* [Tasks and exercises]:
(a) Translate this sentence from the review of Friday, Book One below into Spanish: "Chapter three returns us to the present and ends in an even greater mystery."
(b) Using the review of Friday, Book One below, answer each question briefly:
(i) How old is Friday in the present of the story?
(ii) How many chapters will the projected trilogy consist of?
(iii) Who does the colors for the book?

-- Begin Quoted passage --

Friday, Book One: The First Day of Christmas by Ed Brubaker (author), Marcos Martin (artist), and Muntsa Vicente (colorist)
Ed Brubaker’s Friday is what he calls a post-YA book. It tells the story of eighteen-year-old Friday, who was once a kid detective with her friend, the young genius Lance. Friday was the Watson to Lance’s Sherlock Holmes. In the present of the story, Friday has just returned from her first semester at college, and she is apprehensive about seeing Lance for the first time since their disastrous meeting the night before she left for college. She arrives in town, Kings Hill, by train and is met by Lance and Sheriff Bixby, who immediately take her out on a case that Lance and the Sheriff are working on: Weasel Wadsworth, a drug peddler and the son of the wealthiest man in town, has stolen a dangerous ancient stone dagger that has made sick the last person who touched it, the professor studying it. Why did Lance steal it? Is it making him mentally sick and driving his actions? These questions come to mind as the trio confront Weasel in the woods, but book one withholds these answers and is mysterious from start to finish.
This book consists of three chapters called “The First Day of Christmas,” and the projected trilogy will consist of nine chapters. Chapters four through six are collected in book two, and book three is not out yet. But chapters seven and eight are currently available online for purchase. Only chapter nine is not available yet in any form. Chapter one focuses on the current mystery in the present and ends with Friday lighting a cigarette and contemplating the night sky. Chapter two mainly consists of a flashback to when Friday and Lance were kids: Friday met Lance by accident when he was being bullied, and she took on the role of protector. Chapter two also gives the backstory of their adventures together as kid detectives up until she the night before she left for college at age eighteen. Chapter three returns us to the present and ends in an even greater mystery. The book ends with more questions raised than answered.
What makes this book so good? Well, first the art is fantastic: Marcos Martin does the art accompanied by Muntsa Vicente on colors. Friday comes off as a physically strong presence compared to the more frail Lance, and her power is clear from the time she was twelve and first met him. So, we get a sense of Friday as both a mentally and physically strong girl and then young woman. This story is also good because we get the thoughts of Friday through a third-person narrator who tells us what Friday is thinking throughout the book: We get to know Friday well through this narration, and we are led to like her and feel sympathy for her in her conflicted feelings about Lance. We are also allowed to see her as a flawed character: She is young and is unsure of herself and her relationship with Lance. At one point, our narrator tells us that Friday thinks that “being a person was so frustrating and stupid sometimes.”

-- End Quoted passage --
-- Begin Source data --

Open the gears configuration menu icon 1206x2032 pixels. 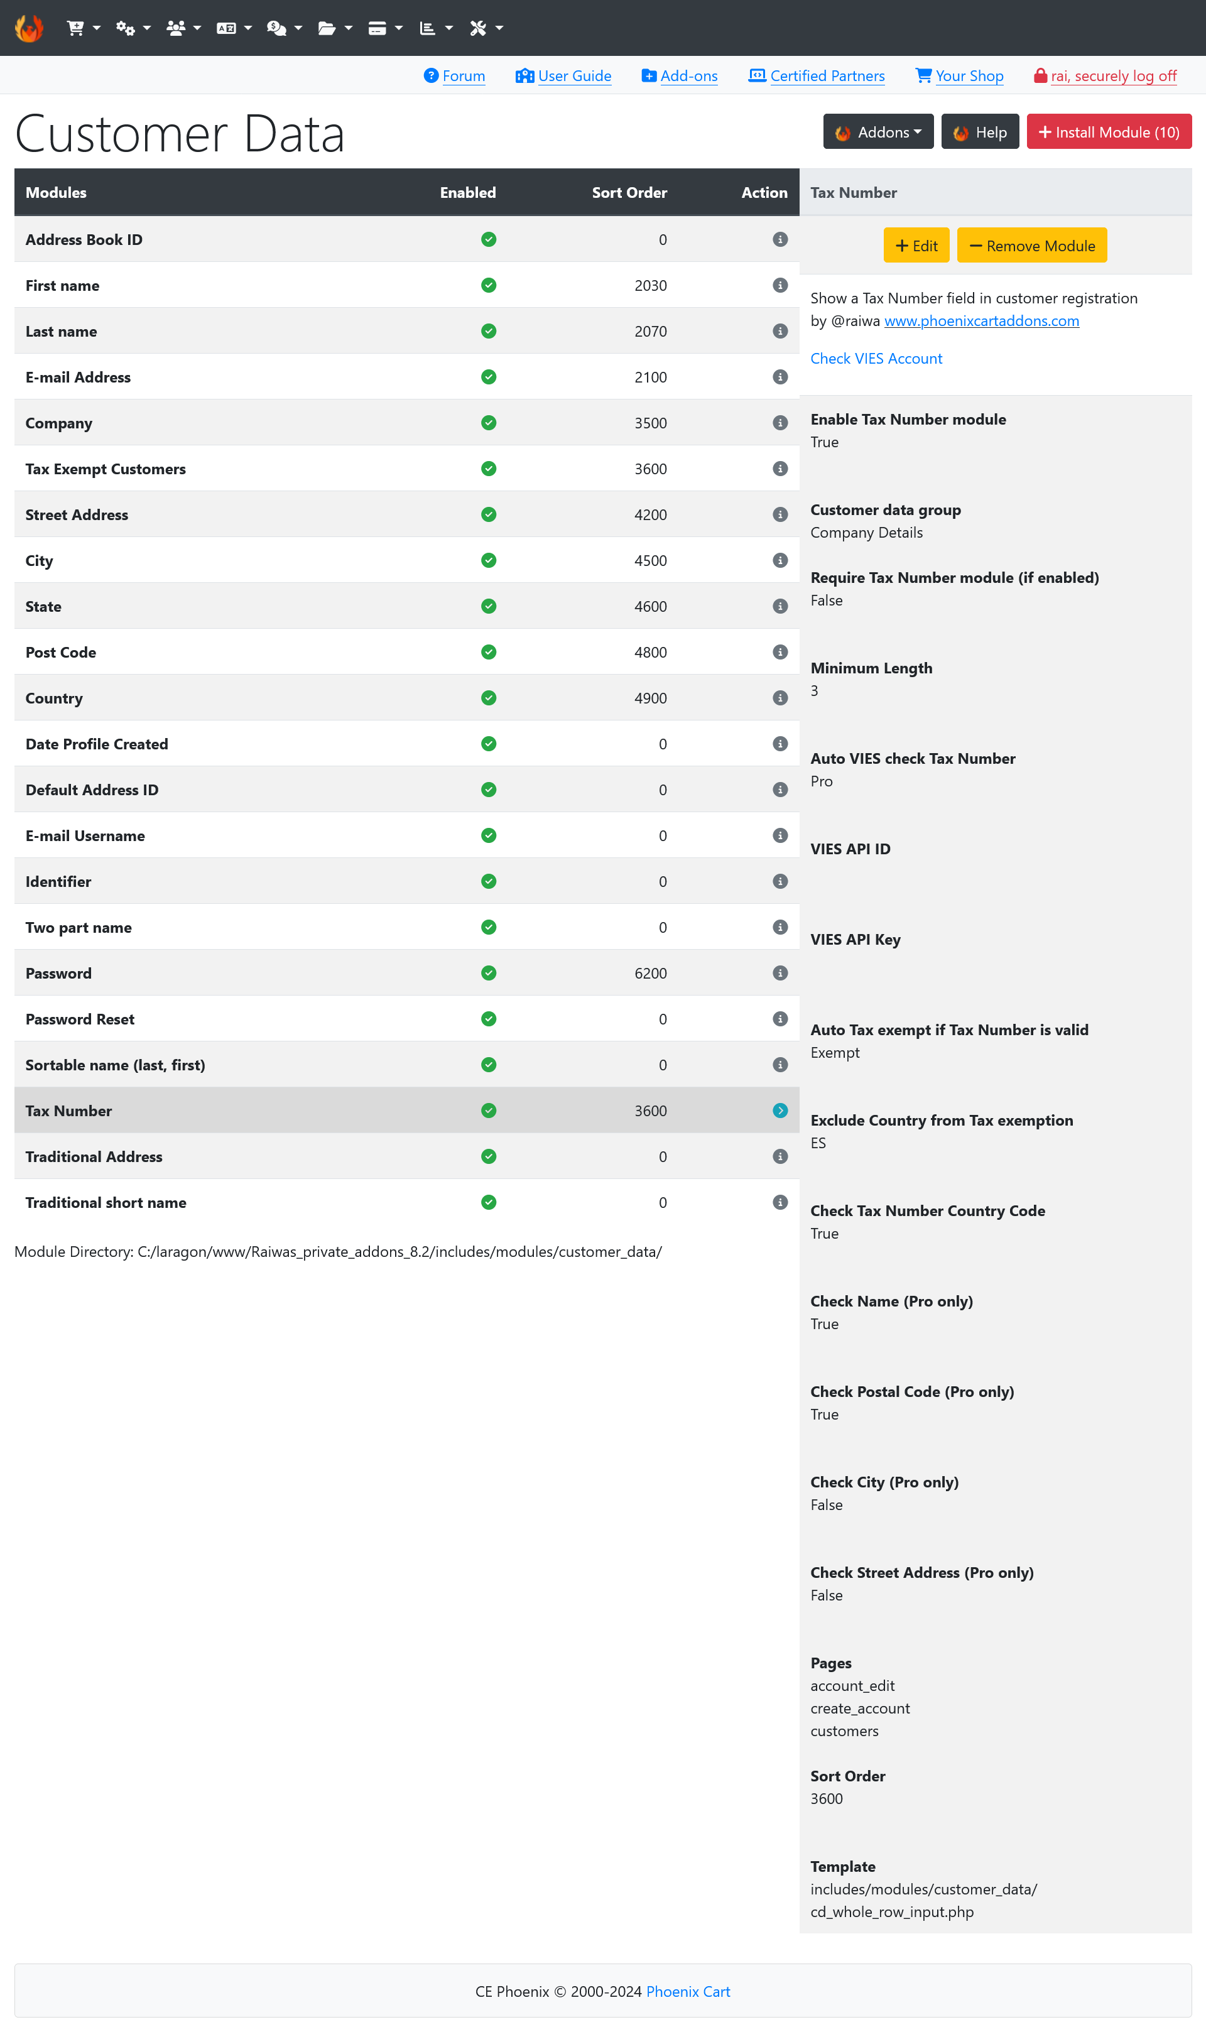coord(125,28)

-- End Source data --

* [Worked answers]:
(a) El capítulo tres nos devuelve al presente y termina en un misterio aún mayor.

(b)
(i) Eighteen
(ii) Nine
(iii) Muntsa Vicente